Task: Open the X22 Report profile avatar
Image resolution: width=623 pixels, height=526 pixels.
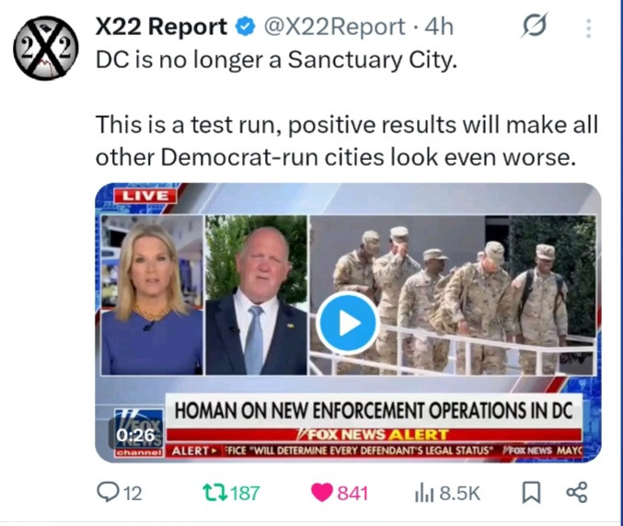Action: click(46, 48)
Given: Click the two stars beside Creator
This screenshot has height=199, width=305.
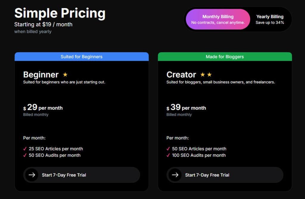Looking at the screenshot, I should point(206,75).
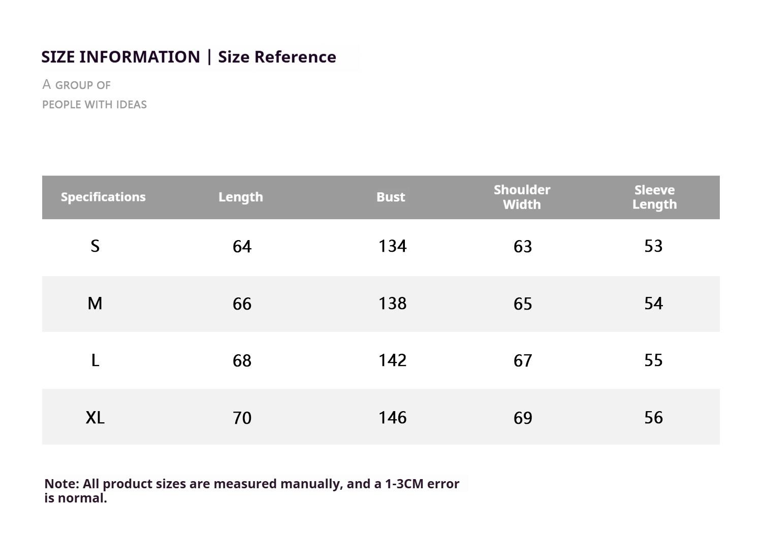Image resolution: width=762 pixels, height=538 pixels.
Task: Click the measurement error note text
Action: [x=251, y=490]
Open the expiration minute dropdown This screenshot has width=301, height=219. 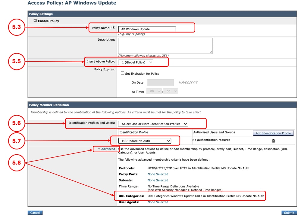pyautogui.click(x=171, y=91)
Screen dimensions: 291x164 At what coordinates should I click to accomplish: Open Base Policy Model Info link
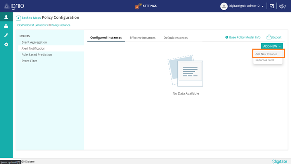tap(243, 37)
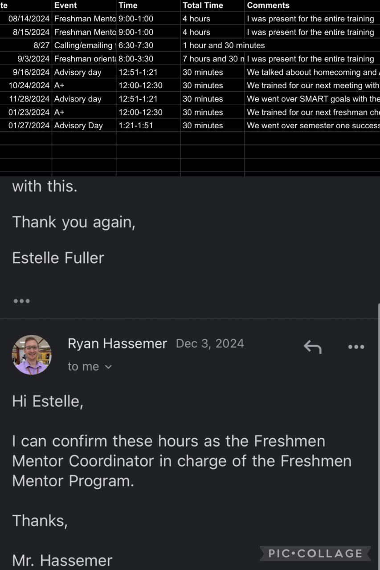The image size is (380, 570).
Task: Click the Comments column header
Action: coord(268,5)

▶ **Problem description**
Lines before the one containing "Screen dimensions: 291x164" are not wanted; repeat that line and the rest of the listing exactly, leaving out pictures.

▶ **Exercise output**
Screen dimensions: 291x164 At what coordinates should I click to accomplish: Open Base Policy Model Info link
tap(243, 37)
The image size is (380, 570).
Task: Click the Comments column header
Action: coord(268,5)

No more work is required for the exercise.